◆ GIVEN RECORDS:

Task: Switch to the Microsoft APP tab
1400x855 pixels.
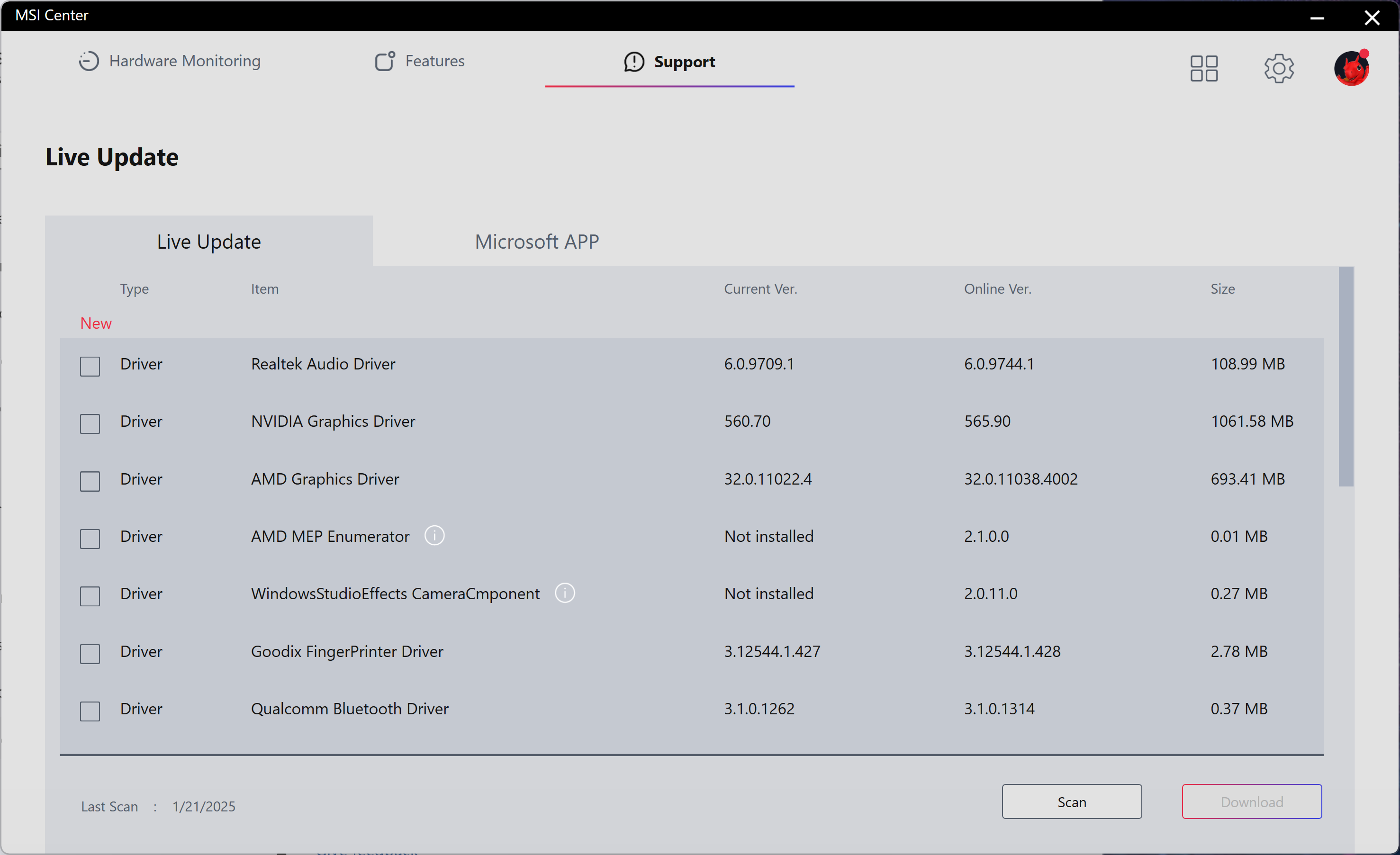Action: 536,242
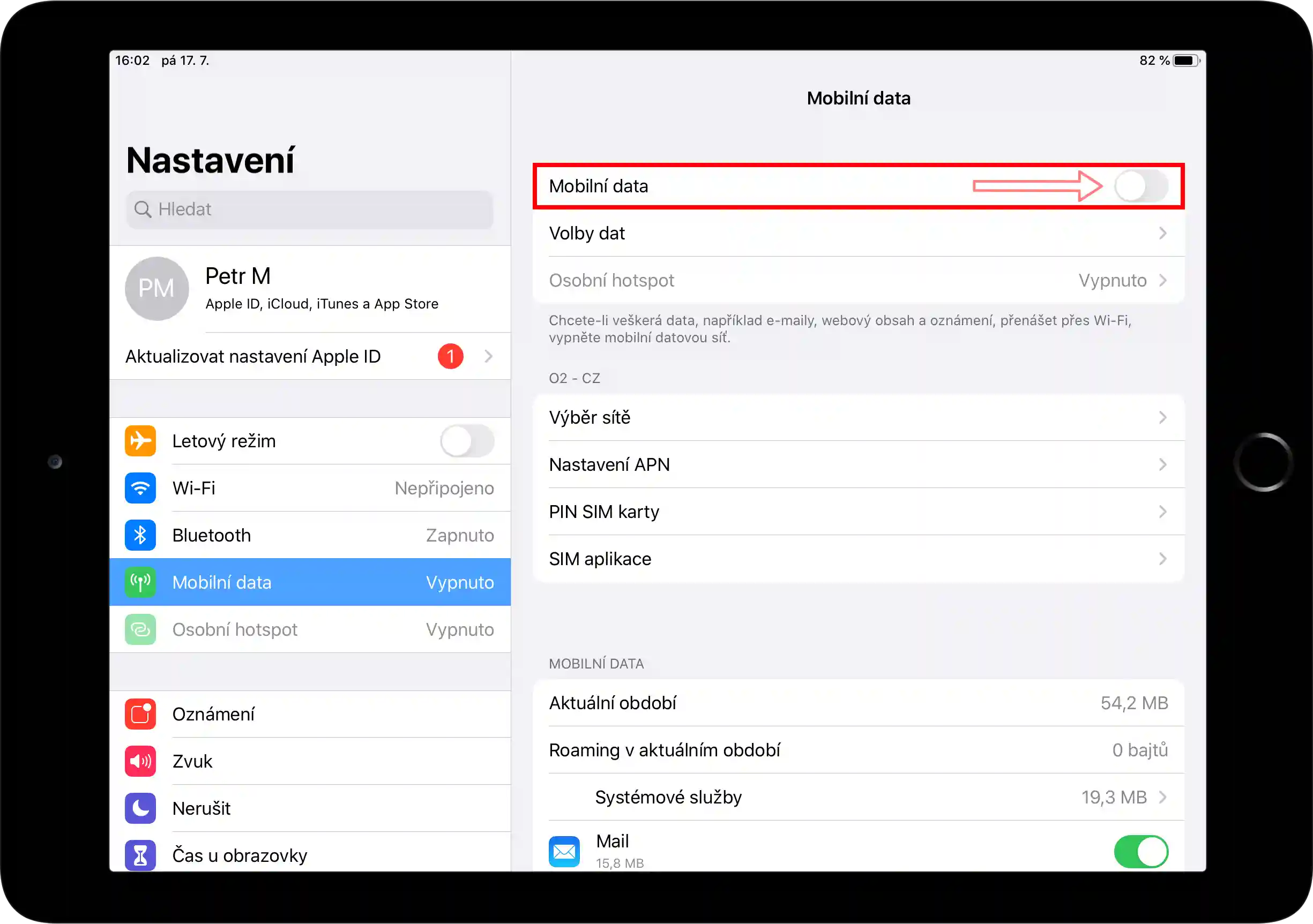Viewport: 1313px width, 924px height.
Task: Tap the Hledat search field
Action: click(309, 209)
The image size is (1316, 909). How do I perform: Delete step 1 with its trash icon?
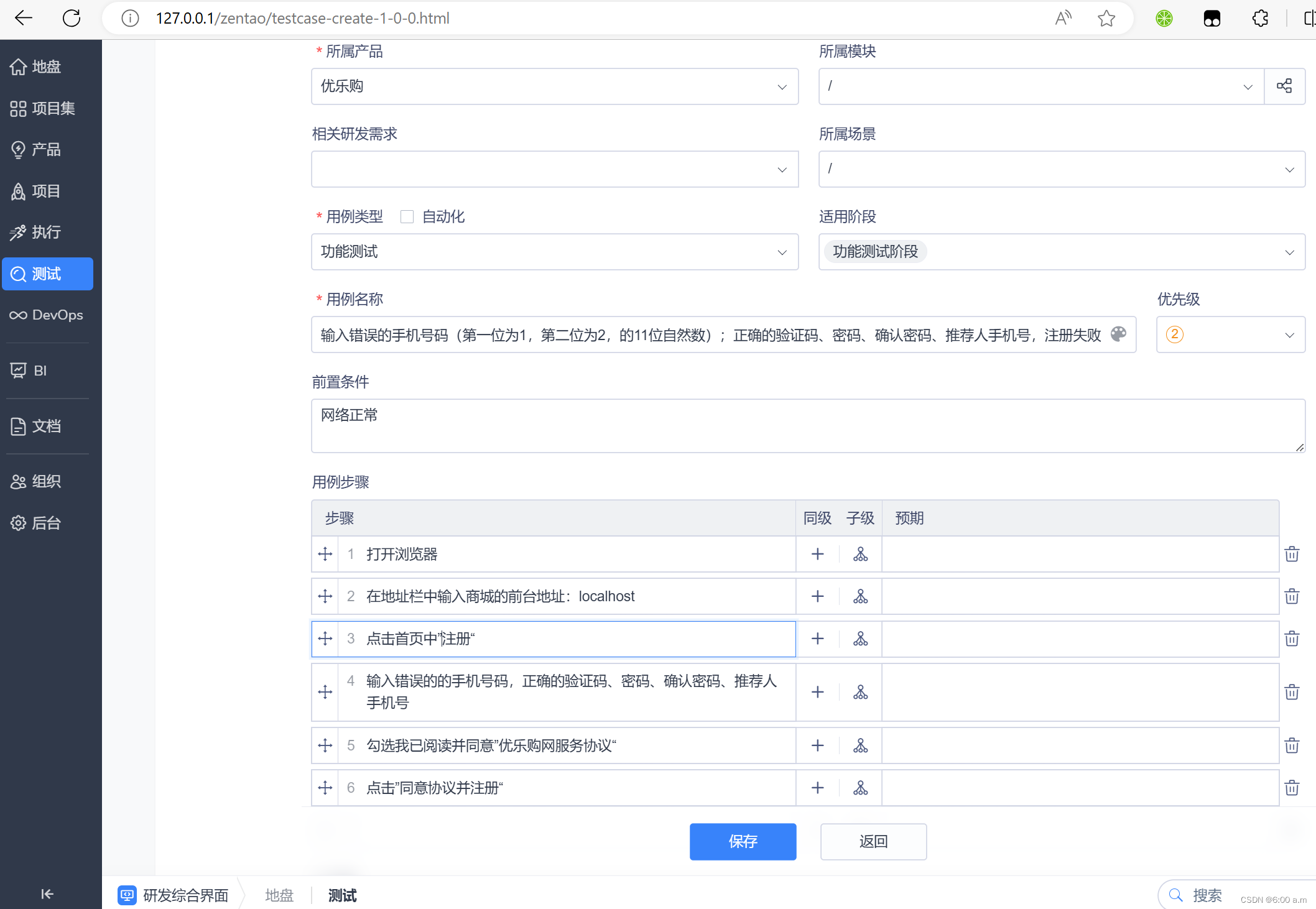click(1292, 554)
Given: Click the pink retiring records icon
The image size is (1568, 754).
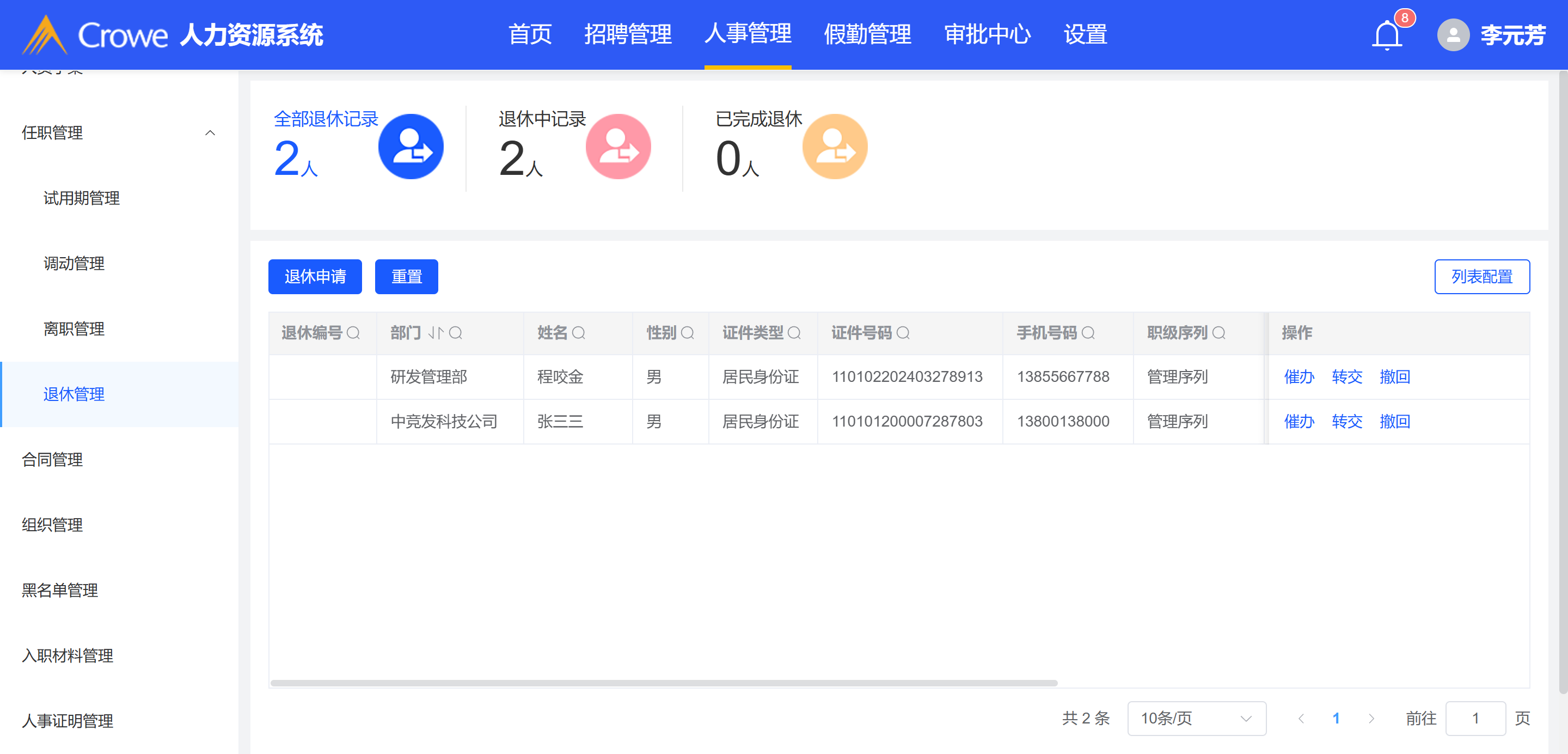Looking at the screenshot, I should tap(618, 146).
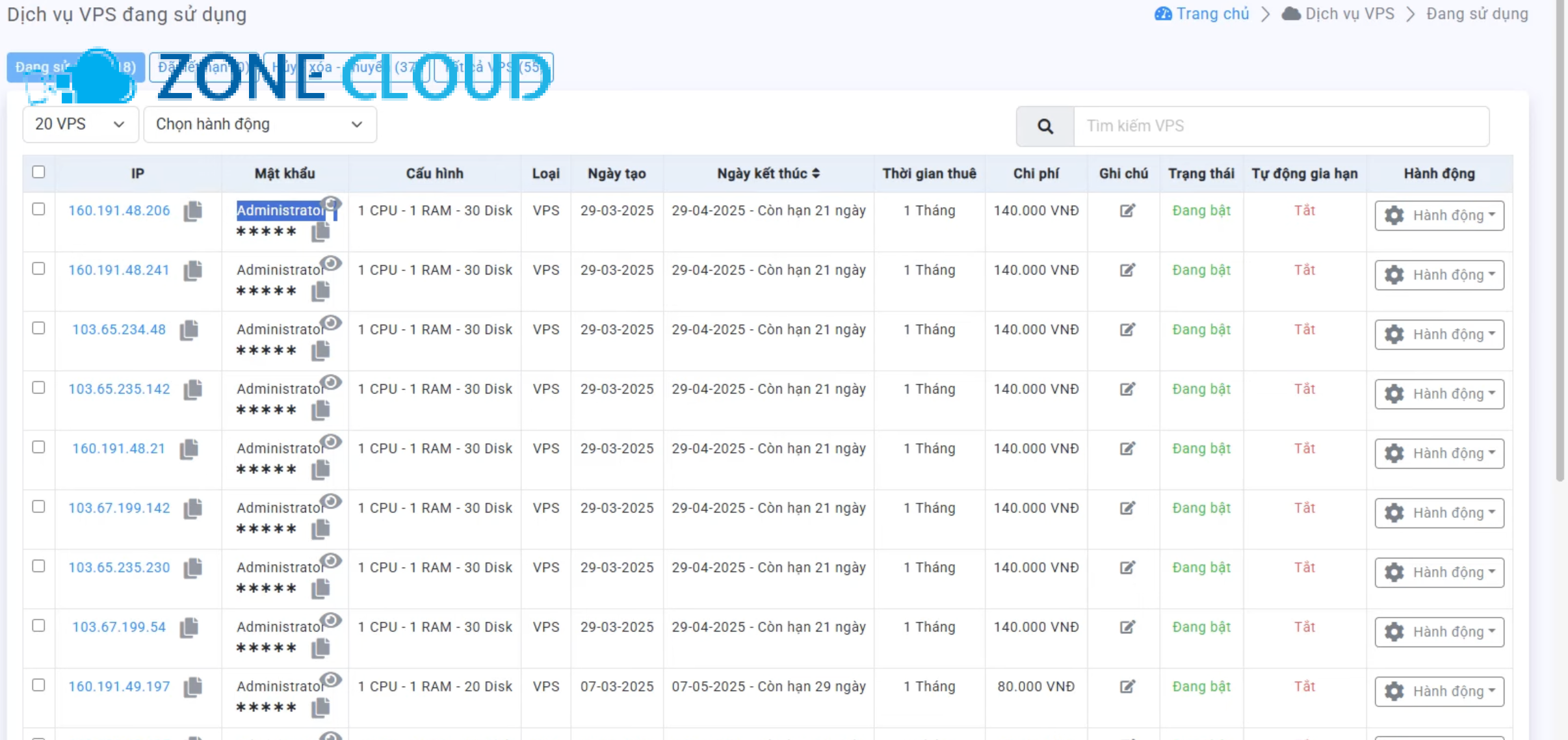Image resolution: width=1568 pixels, height=740 pixels.
Task: Copy IP address 103.65.234.48
Action: pos(189,330)
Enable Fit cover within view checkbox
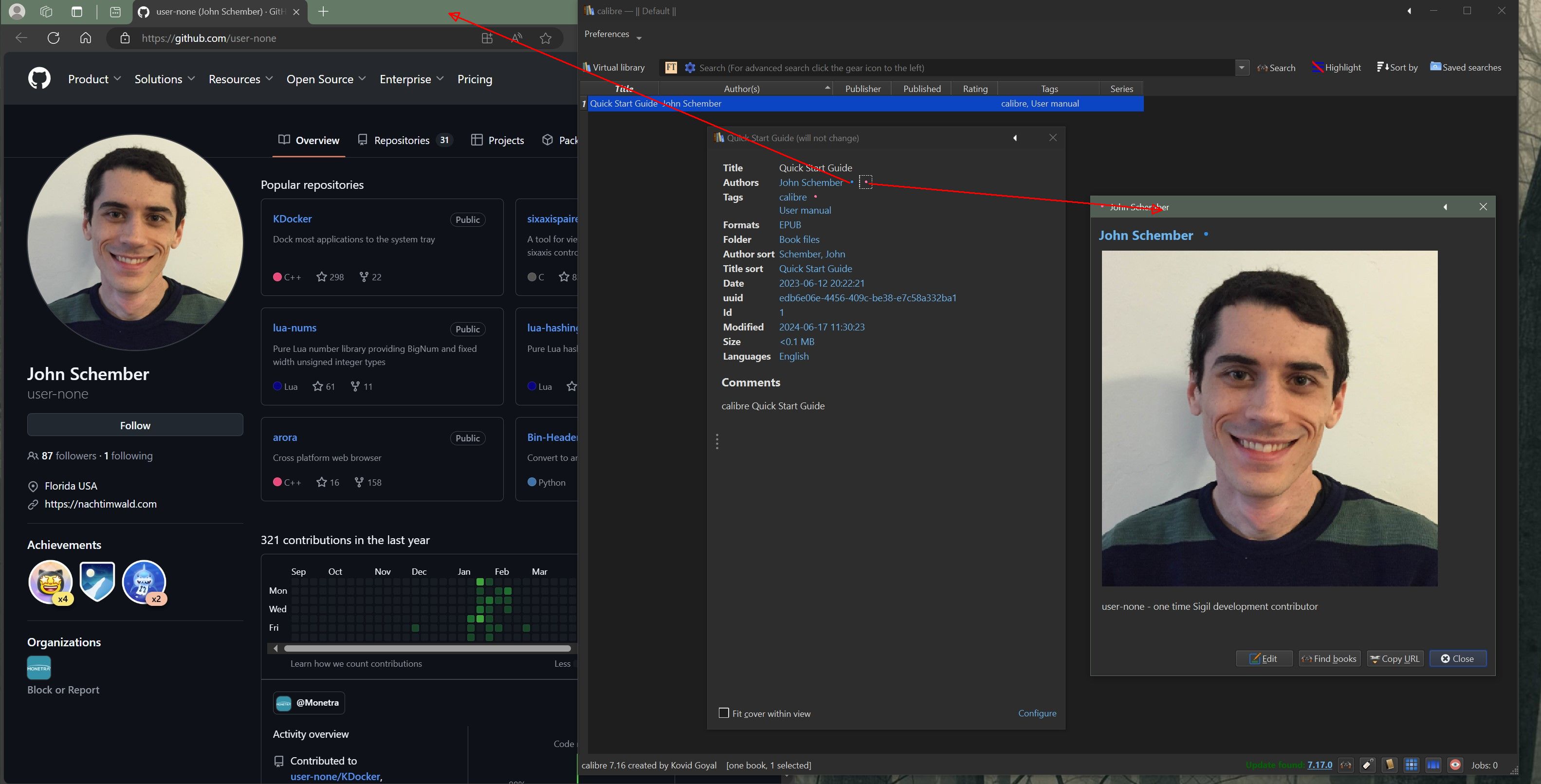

◆ EXERCISE GOAL:
Output, exactly and without pictures, the span of lines that starts at the line containing "Given: Click the pink retiring records icon" and ends at the last line above.

◆ EXERCISE OUTPUT:
Given: Click the pink retiring records icon
The image size is (1568, 754).
Looking at the screenshot, I should tap(618, 146).
Image resolution: width=1568 pixels, height=740 pixels.
Task: Copy IP address 103.65.234.48
Action: pos(189,330)
Enable Fit cover within view checkbox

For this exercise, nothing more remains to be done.